Faith managed to push her face into view, up and to the left. She was wearing some sort of golden headband that covered her eye. "Are you sure? Because I think we're already out of the possible zone here."

"Jesus Christ!" Dawn's view of Faith was blocked as she swelled even larger. Her pelvis had to have come entirely apart. A second pair of shoulders-for lack of a better word-was forcing its way out of her, and this part of the body was bigger around than Dawn normally was herself. The contraction ended before the legs were entirely free. "Faith, I swear if I live through this, you are so going to pay. I'm never going to feel anything in my girl parts again, am I?" And at that moment, with Faith hanging out of her, trying to help by pulling herself further out...Xander walked back in. With Shadow.

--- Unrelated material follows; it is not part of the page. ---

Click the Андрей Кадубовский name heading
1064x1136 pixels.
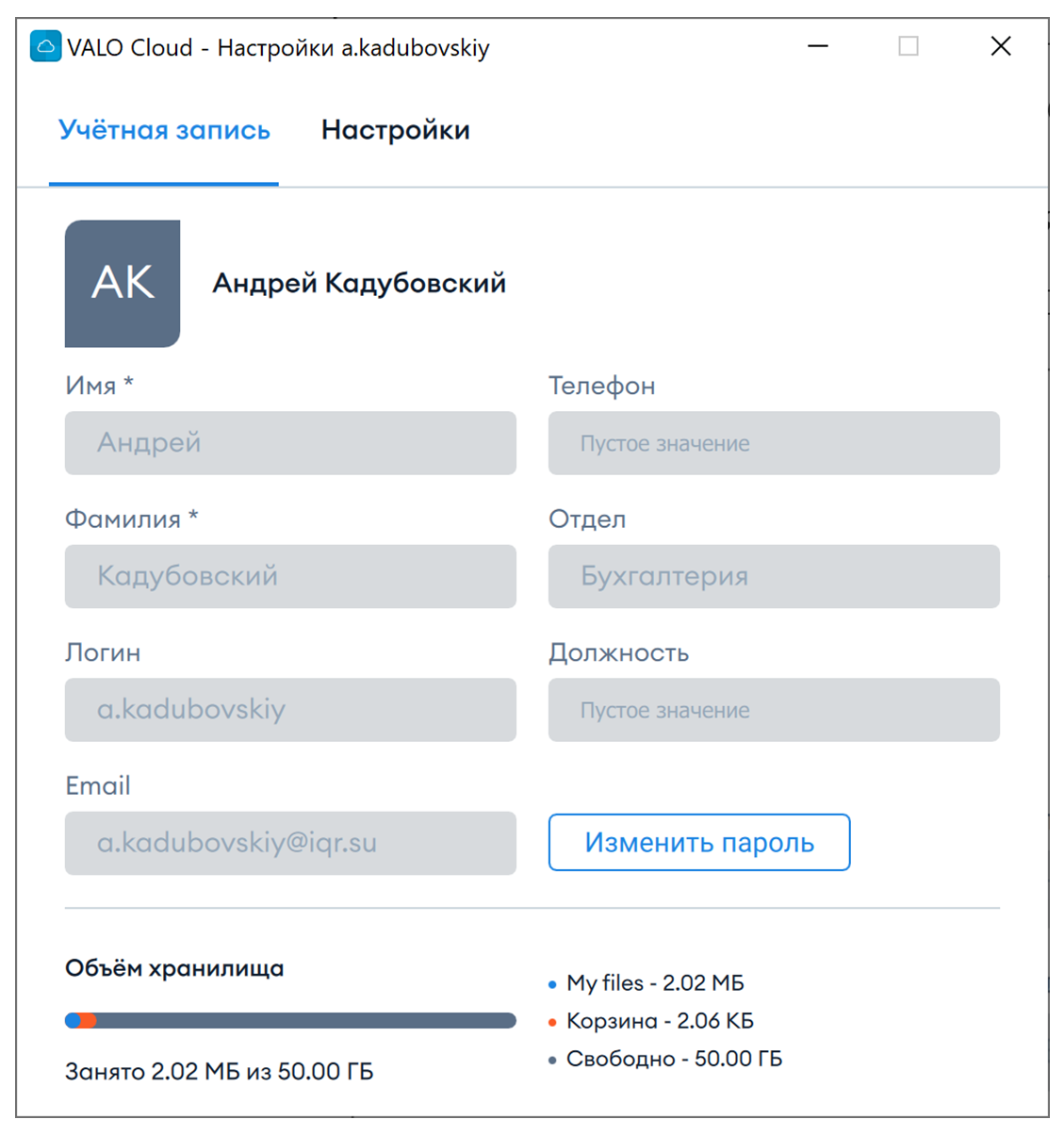(359, 283)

"Damn. What the hell is that? It can't really be Faith." Shadow stood there staring in the doorway. "Do you need me to shove it back in?"

"No!" Dawn shrieked. "Get her out of me! I don't care if she's come to kill us all, pull her out and kill her later!"

To her credit, Shadow didn't argue. She and Xander each took one of Faith's arms, Dawn grabbed hold of the bed, and they all pulled while Dawn pushed. "I can so be Faith," Faith growled. "I came to ask for help. Didn't think I'd arrive like this."

Faith's forelegs popped free at last, and Dawn felt her insides begin to settle back together. "It's definitely not how I'd want to travel," Dawn said.

Faith began trying to use her forelegs to help crawl forward and out. The deck seemed too slick for her hooves, but little by little her barrel chest, her belly, and finally her rump with its jet-black tail squeezed free. Dawn watched with horrified fascination as her body started shrinking back down. Faith's hind legs slid out, and she struggled to her feet while Dawn lay back, exhausted, on the bed.

"I would say that was impossible," Xander said, "but lately I've had to redefine the word."

"What the hell are you?" Faith asked Dawn. "What is she?"

"If you've been in the Wyld," Dawn said, "you've met raksha." She held up one hand. "I'm one too."

Faith brushed her fingers through her wet hair. "Shit. Well, don't try to turn me into anything, and we're cool."

"Wouldn't think of it," Dawn said thoughtfully.

Faith gave a little start. "You're the Thought of Ea Gso? B's little sister? Does she know?"

Dawn glanced at Shadow, then back at Faith. "Yuh-huh. It's kind of a sore point. The Thought of Ea Gso? That's a mouthful. Sounds almost familiar, though. I remember lots more than I used to."

Faith's stomach gurgled loudly, and she pressed her hands to it and made a pained face. "Can we discuss it over dinner? And breakfast and lunch?"

Shadow and Xander looked at each other. "We'll break out the all-you-can-eat buffet," Xander said.

Shadow gave that a wry grin. "Otherwise known as a standard meal for the Exalted," she said.

Faith's stomach rumbled louder, this time where she couldn't reach. "You're on."